Am Fam Physician. 2016;93(12):1032a-1036
Clinical Question
How acceptable are various colorectal cancer screening modalities, and what is the yield in population-based screening programs?
Bottom Line
Based on the initial round of screening in this randomized trial, it appears that more patients complete fecal immunochemical testing (FIT) than colonography or colonoscopy. Using the most conservative estimate, the yields of advanced adenomas and advanced neoplasms are similar. If considering only those participants who were actually screened (not the total number invited to participate), colonoscopy found more of these lesions but also had the lowest participation rate. (Level of Evidence = 2b)
Synopsis
These researchers assigned 16,087 patients to one of four screening approaches: three cycles of FIT every two years (n = 9,739), a single reduced-preparation computed tomographic colonography (n = 2,617), a single full-preparation computed tomographic colonography (n = 2,625), or a single colonoscopy (n = 1,106). The participants were all residents of a single region in Italy, were between 55 and 64 years of age, and had not had recent colorectal cancer screening. If a FIT result or any of the colonography results were abnormal, the patients were invited to have colonoscopy. One of two experienced pathologists evaluated all the colorectal lesions; the paper does not report if they were aware of allocation. The researchers classified lesions as follows: hyperplastic polyp; or serrated, tubular, tubulovillous, or villous adenoma or adenocarcinoma. Additionally, they defined advanced adenoma as being greater than 9 mm or with more than 20% villous histologic component or with severe dysplasia (or any combination of these). They also defined advanced neoplasia as cancer or advanced adenoma. Finally, to avoid differential participation in the program, spouses were clustered to the same screening modality.

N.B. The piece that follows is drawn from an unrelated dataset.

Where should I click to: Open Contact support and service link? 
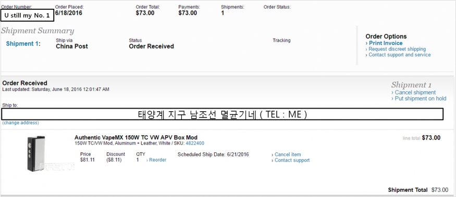pos(398,55)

This paper presents data from the first screening round. Slightly more than one-half of the patients were women and slightly less than one-half were of low socioeconomic status; the average age was 59 years. Among the invitees, one-half completed the first round of FIT, approximately 25% completed each of the two colonography modalities, and approximately 12% completed the colonoscopy. Keep in mind that the FIT group still has two more cycles to complete, so the participation rate for the whole study is likely to be much lower. The findings depended on the denominator. First, regardless of denominator, they found only 20 cancers. If you look at everyone who was invited, approximately 1% of the time the modalities detected advanced adenomas and advanced neoplasms. Among the 6,116 participants who were actually screened, however, the numbers look different. FIT identified advanced adenomas and advanced neoplasms slightly less than 2% of the time, whereas the various colonographies found them approximately 5% of the time and colonoscopy 7% of the time. A downside to colonography is the age-old bane of clinicians: 5% of the time, radiologists identified extracolonic findings outside the area of interest that were of uncertain importance and were likely to boost the cost without improving outcomes.
Study design: Randomized controlled trial (nonblinded)
Funding source: Government
Allocation: Uncertain
Setting: Population-based
Reference: SaliLMascalchiMFalchiniMet alSAVE study investigatorsReduced and full-preparation CT colonography, fecal immunochemical test, and colonoscopy for population screening of colorectal cancer: a randomized trial. J Natl Cancer Inst2015;108(2):djv319.